A terrorist attack now
would succeed spectacularly in doing one thing: sowing
chaos. Election season in the Philippines is a deadly
season anyway. During the congressional elections in
2001, out of 238 election-related incidents such as
shooting, maiming and kidnapping, 100 people died. This
season's tally (since December 15) at more than 50
deaths and 100 injuries is looking to surpass the 2001
toll handily.
With bitter political rivalries
extending back for generations, private armies (about
125, mostly concentrated in Mindanao) at the disposal of
local warlords, an abundance of weapons (about 328,000
unlicensed fire arms, excluding those in the hands of
rebels), and quite active insurgencies (the
12,000-strong Moro Islamic Liberation Front and the
9,000-strong New People's Army, to name the two major
ones), the nation already has enough to worry about
without terrorism - which, of course, makes election
season an opportune time for terrorists to strike.
Worse, a terrorist attack now would be subject
to destabilizing ambiguity. Even if the Abu Sayyaf came
out and took credit for the attack, opposition factions
might use the opportunity to accuse the Arroyo
administration of engineering a crisis. This would be
their way of instigating an actual crisis.
It
has been done before. The 1971 bombing of Plaza Miranda
during a Liberal Party rally was squarely blamed on
president Ferdinand Marcos. It turned out, years later,
that the bombing had been part of a communist plot to
widen the split in the ruling class.
Even minus
the attack, President Arroyo has been getting flak for
last month's arrests. The military has been accused of
planting evidence to frame the suspected Abu terrorists.
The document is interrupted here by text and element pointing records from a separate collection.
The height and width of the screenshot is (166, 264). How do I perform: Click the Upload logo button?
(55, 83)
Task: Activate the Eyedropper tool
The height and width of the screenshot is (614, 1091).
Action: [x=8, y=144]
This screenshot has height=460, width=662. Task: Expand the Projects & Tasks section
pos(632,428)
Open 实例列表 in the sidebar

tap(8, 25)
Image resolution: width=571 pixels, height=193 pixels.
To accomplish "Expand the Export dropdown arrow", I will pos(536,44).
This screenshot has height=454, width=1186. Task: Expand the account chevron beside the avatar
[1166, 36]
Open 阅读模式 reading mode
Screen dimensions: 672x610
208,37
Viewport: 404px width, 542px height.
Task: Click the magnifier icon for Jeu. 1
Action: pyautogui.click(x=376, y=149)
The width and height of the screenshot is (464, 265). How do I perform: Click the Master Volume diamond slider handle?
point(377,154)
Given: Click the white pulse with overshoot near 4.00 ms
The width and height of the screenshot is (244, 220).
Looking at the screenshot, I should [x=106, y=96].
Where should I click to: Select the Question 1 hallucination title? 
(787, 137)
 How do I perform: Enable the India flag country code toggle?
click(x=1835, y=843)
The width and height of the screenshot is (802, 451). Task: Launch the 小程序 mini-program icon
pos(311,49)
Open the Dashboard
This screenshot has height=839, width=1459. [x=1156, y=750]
Arroyo has been accused of staging the arrests to prop
up her campaign. The president has had to reassure
Muslim leaders that she intended no "witch-hunt" against
their community.
At least one thing is clear: if
the Abu Sayyaf is allowed to attack now on a scale
commensurate with their revived ambitions, the road to
elections will coincide with the road to chaos.